• WORK REQUIRED:
Go through the listing below, and from the line containing "Launch Excel from the left sidebar" through its last line, transcribe every line exactly, skipping pictures.
[[ INPUT FOR THIS TASK, beginning ]]
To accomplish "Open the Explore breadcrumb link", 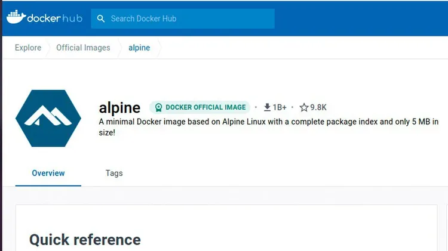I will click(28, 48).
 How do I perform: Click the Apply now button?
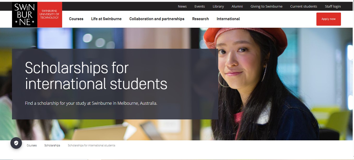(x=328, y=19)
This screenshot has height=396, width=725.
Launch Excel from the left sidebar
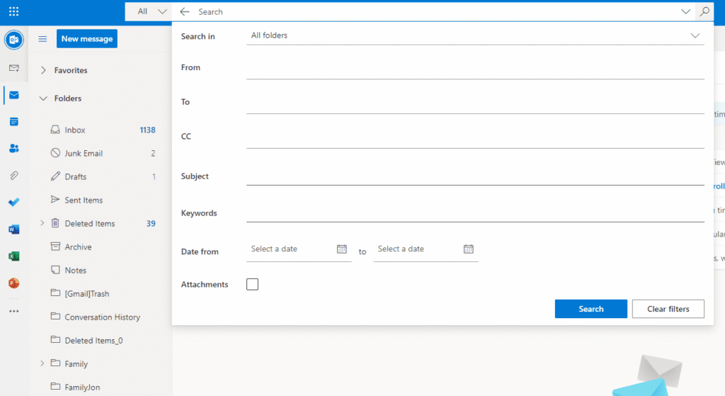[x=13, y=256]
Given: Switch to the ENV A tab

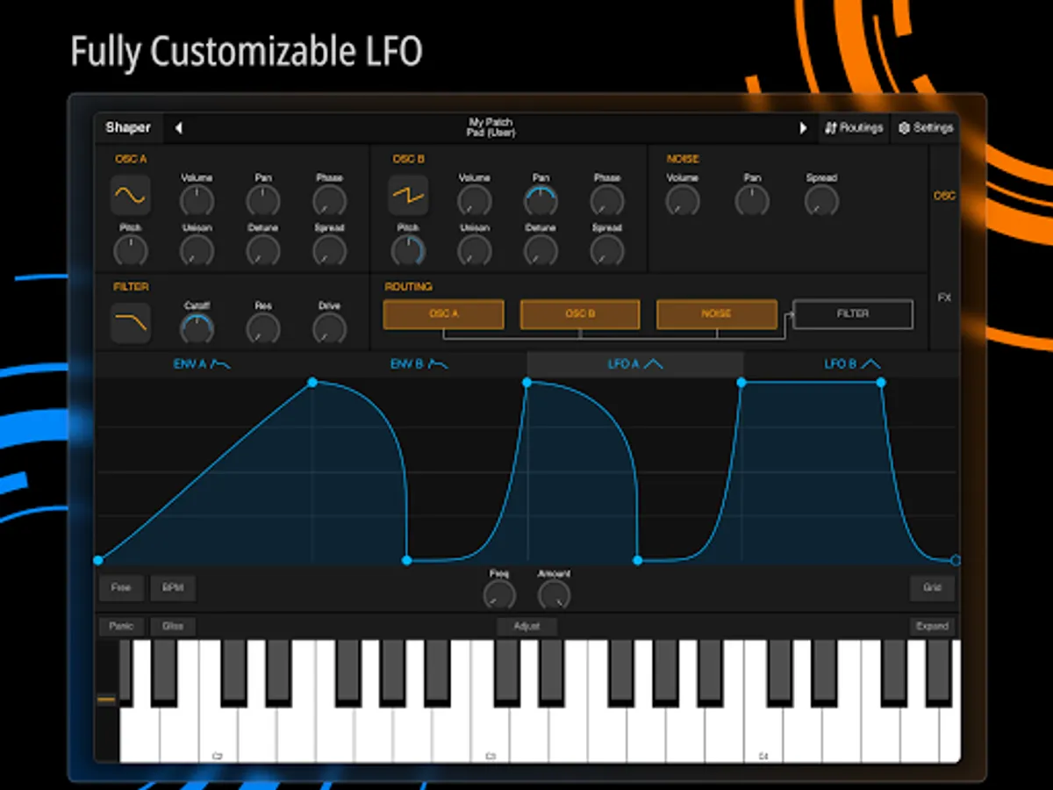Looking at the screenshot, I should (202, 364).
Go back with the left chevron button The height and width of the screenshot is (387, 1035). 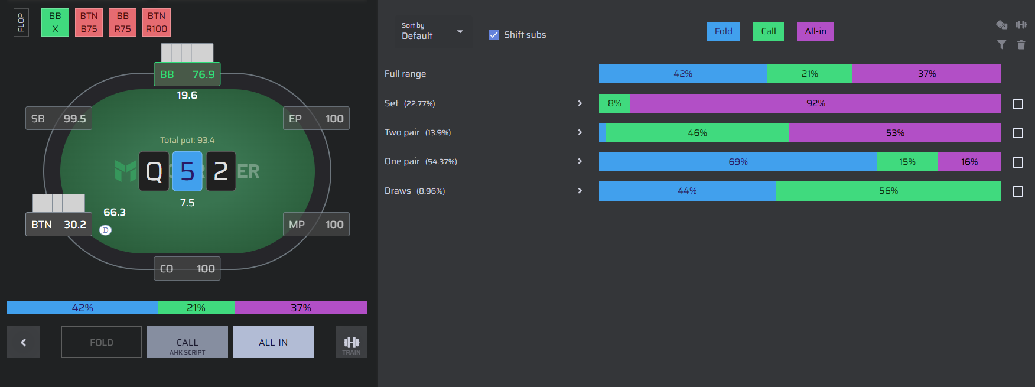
[[ INPUT FOR THIS TASK, end ]]
• RESPONSE FOR THIS EXERCISE:
Launch Excel from the left sidebar
[x=13, y=256]
Given: Switch to the ENV A tab

Looking at the screenshot, I should (202, 364).
Go back with the left chevron button The height and width of the screenshot is (387, 1035). 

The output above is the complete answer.